_Problem requirements_
What lines in the listing include "click"? Return a copy of each.

_Provided material_
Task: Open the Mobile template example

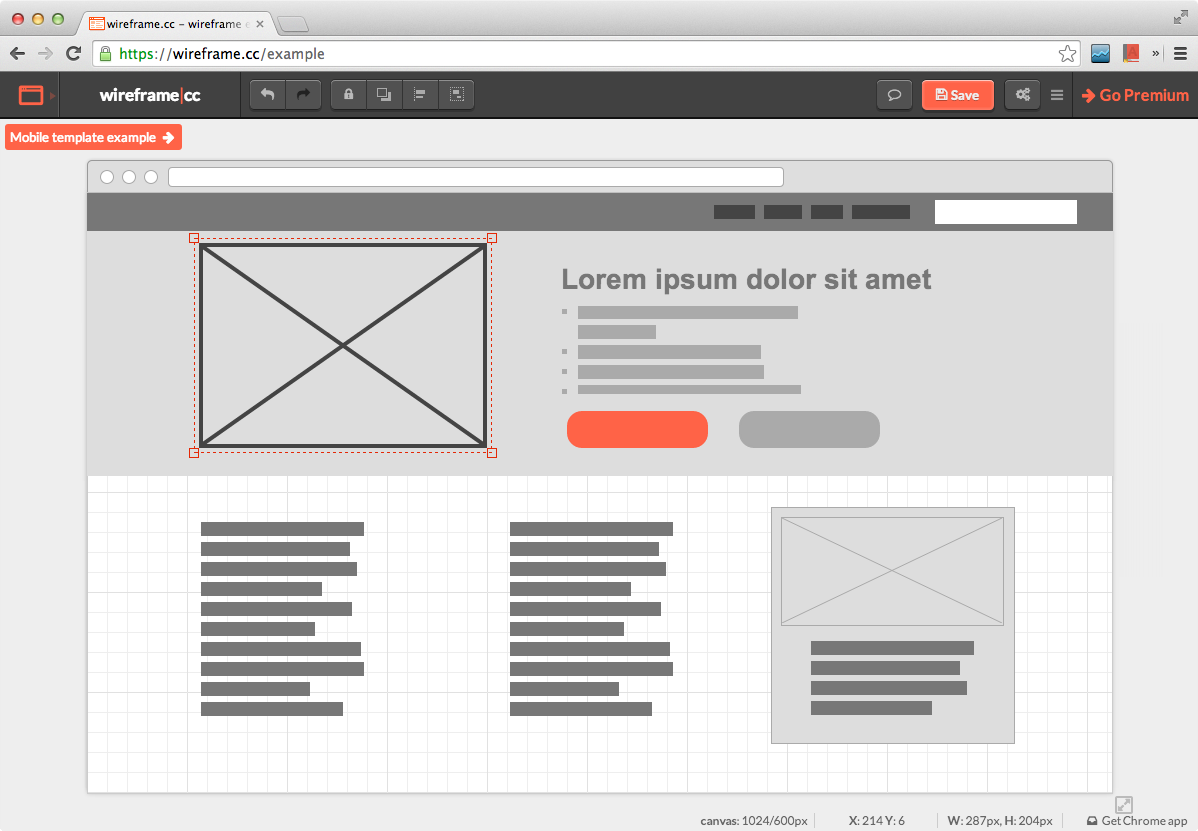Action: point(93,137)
* * *
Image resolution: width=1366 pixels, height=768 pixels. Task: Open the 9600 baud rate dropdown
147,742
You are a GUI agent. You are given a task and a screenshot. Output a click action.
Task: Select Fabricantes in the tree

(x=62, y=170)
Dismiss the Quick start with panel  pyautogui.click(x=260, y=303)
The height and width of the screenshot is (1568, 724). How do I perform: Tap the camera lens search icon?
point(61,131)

_Response_
You are a GUI agent. You are given a task and a screenshot. Output a click action.
Dismiss the Quick start with panel  pyautogui.click(x=260, y=303)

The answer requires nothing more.